▶ [EXCERPTED PASSAGE]:
>>>>>

The final day of our expedition proved to be the most eventful. During one of the deployments, we had one of our colleagues dive alongside the ROV. Their role was to guide the ROV away from the boat's anchor rope to prevent any entanglement and ensure a faster, precise ascent to the ideal location. These dives occurred in two distinct locations, with one of the sites known for its rich underwater life presence. The live feed from the ROV, which captured a diverse array of species, including lion's mane fish, moray eels, starfish, and more, generated contagious excitement among the team. Additionally, we strategically placed markers on the ocean floor to assess visibility and made an attempt mimicking a transect survey with the assistance of an underwater camera and a diver.
This mission has enhanced our understanding of the capabilities and limitations of marine robot technology for conservation research. The Trident’s capability shone when it employed its exploration mode. It was swift to respond to controls and was able to accommodate additional payloads through its mounting system. However, it falls short in conditions of low visibility and fast-moving currents, making it less suitable for missions requiring repetitive activities such as transects or seabed mapping.

<<<<<

▶ [PROVIDED DATA]:
>>>>>

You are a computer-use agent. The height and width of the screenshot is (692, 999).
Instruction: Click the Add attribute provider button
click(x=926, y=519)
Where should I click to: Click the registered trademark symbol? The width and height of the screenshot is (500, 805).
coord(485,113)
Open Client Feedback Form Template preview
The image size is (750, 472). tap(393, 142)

<<<<<
>>>>>

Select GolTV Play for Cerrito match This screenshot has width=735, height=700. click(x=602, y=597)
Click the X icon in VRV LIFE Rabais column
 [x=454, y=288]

<<<<<
>>>>>

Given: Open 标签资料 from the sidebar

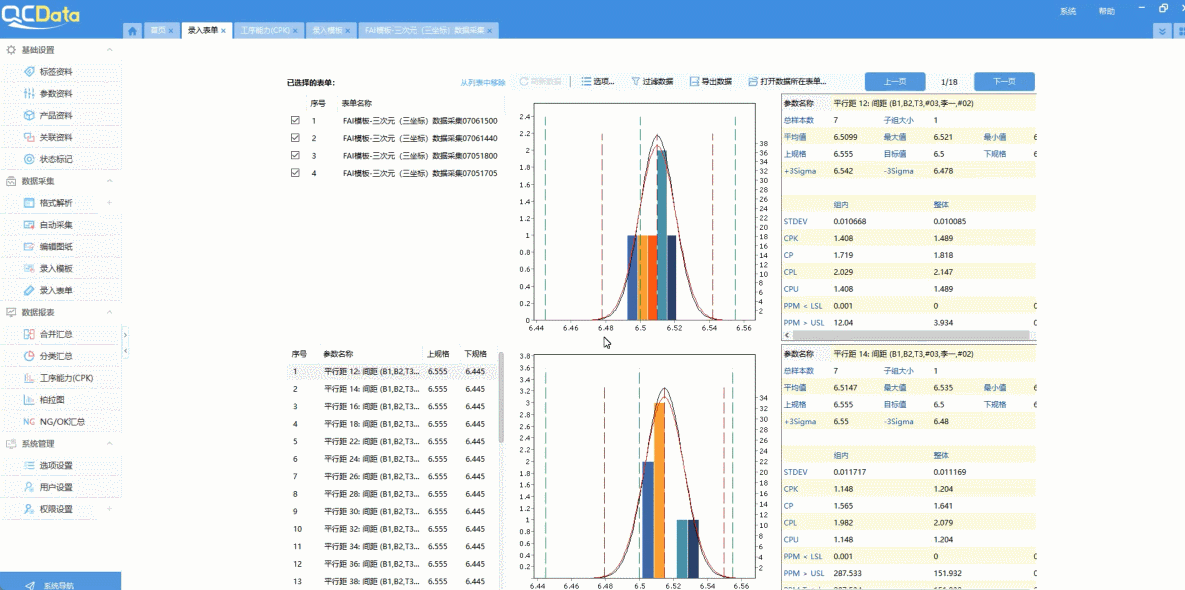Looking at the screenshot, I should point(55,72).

<<<<<

▶ [SET TASKS]:
1: Translate this sentence from the passage on the ROV expedition into Spanish: "This mission has enhanced our understanding of the capabilities and limitations of marine robot technology for conservation research."
2: Answer these questions using the passage on the ROV expedition:
(a) In how many distinct locations did the dives take place?
(b) What did the team place on the ocean floor to assess visibility?
(c) In what conditions does the Trident fall short?
3: Write what follows the last sentence of the passage on the ROV expedition, carrying the text on from there.

▶ [FINAL RESULTS]:
1: Esta misión ha mejorado nuestra comprensión de las capacidades y limitaciones de la tecnología de robots marinos para la investigación de conservación.

2:
(a) Two.
(b) Markers.
(c) Low visibility and fast-moving currents.

3:
We have also effectively acquired three hours of deep-water footage (exceeding 25 metres) that includes a record of marine biodiversity along India's east coast. This achievement was made possible by deploying the Trident, which navigated through changing currents and varying visibility conditions. Furthermore, this mission allowed us to assess the viability of the Trident ROV in real-world conditions, providing valuable insights into future research possibilities.